Entries supplied:
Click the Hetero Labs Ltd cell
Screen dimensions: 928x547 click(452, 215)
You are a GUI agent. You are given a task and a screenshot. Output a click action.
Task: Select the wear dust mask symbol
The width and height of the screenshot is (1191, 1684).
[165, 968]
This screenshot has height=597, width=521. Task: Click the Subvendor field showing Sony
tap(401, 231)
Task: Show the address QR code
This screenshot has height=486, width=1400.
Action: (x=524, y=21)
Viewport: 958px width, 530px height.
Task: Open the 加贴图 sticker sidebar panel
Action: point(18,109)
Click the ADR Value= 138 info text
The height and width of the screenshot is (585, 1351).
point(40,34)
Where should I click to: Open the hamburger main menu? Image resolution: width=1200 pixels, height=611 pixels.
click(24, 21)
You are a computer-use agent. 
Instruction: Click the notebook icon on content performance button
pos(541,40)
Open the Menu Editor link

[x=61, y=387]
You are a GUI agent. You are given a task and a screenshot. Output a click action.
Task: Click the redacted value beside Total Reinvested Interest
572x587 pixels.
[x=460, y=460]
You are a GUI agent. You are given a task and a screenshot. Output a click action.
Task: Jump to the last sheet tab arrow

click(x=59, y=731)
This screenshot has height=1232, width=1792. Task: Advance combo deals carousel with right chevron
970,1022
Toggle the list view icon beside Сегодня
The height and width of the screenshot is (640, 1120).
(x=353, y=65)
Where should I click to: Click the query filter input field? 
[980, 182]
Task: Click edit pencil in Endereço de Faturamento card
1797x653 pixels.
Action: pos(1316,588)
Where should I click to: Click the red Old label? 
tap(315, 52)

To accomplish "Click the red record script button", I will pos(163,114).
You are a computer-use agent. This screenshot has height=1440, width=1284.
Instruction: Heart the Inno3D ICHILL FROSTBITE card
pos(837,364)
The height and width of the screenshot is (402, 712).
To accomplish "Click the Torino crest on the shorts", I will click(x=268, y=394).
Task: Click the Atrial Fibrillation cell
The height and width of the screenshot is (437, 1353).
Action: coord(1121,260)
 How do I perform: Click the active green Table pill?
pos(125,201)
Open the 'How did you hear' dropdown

Problem requirements:
Everything above must be retyped. Keep each record exactly the same.

Response:
Click the Hetero Labs Ltd cell
Screen dimensions: 928x547 click(452, 215)
You are a GUI agent. You are given a task and a screenshot. Output a click action.
Task: Select the wear dust mask symbol
The width and height of the screenshot is (1191, 1684).
[165, 968]
This screenshot has height=597, width=521. Task: Click the Subvendor field showing Sony
tap(401, 231)
Task: Show the address QR code
This screenshot has height=486, width=1400.
Action: (x=524, y=21)
Viewport: 958px width, 530px height.
Task: Open the 加贴图 sticker sidebar panel
Action: point(18,109)
Click the ADR Value= 138 info text
The height and width of the screenshot is (585, 1351).
point(40,34)
Where should I click to: Open the hamburger main menu? Image resolution: width=1200 pixels, height=611 pixels.
click(24, 21)
You are a computer-use agent. 
Instruction: Click the notebook icon on content performance button
pos(541,40)
Open the Menu Editor link

[x=61, y=387]
You are a GUI agent. You are given a task and a screenshot. Output a click action.
Task: Click the redacted value beside Total Reinvested Interest
572x587 pixels.
[x=460, y=460]
You are a GUI agent. You are given a task and a screenshot. Output a click action.
Task: Jump to the last sheet tab arrow

click(x=59, y=731)
This screenshot has height=1232, width=1792. Task: Advance combo deals carousel with right chevron
970,1022
Toggle the list view icon beside Сегодня
The height and width of the screenshot is (640, 1120).
(x=353, y=65)
Where should I click to: Click the query filter input field? 
[980, 182]
Task: Click edit pencil in Endereço de Faturamento card
1797x653 pixels.
Action: pos(1316,588)
Where should I click to: Click the red Old label? 
tap(315, 52)

To accomplish "Click the red record script button", I will pos(163,114).
You are a computer-use agent. This screenshot has height=1440, width=1284.
Instruction: Heart the Inno3D ICHILL FROSTBITE card
pos(837,364)
The height and width of the screenshot is (402, 712).
To accomplish "Click the Torino crest on the shorts", I will click(x=268, y=394).
Task: Click the Atrial Fibrillation cell
The height and width of the screenshot is (437, 1353).
Action: coord(1121,260)
 How do I perform: Click the active green Table pill?
pos(125,201)
Open the 'How did you hear' dropdown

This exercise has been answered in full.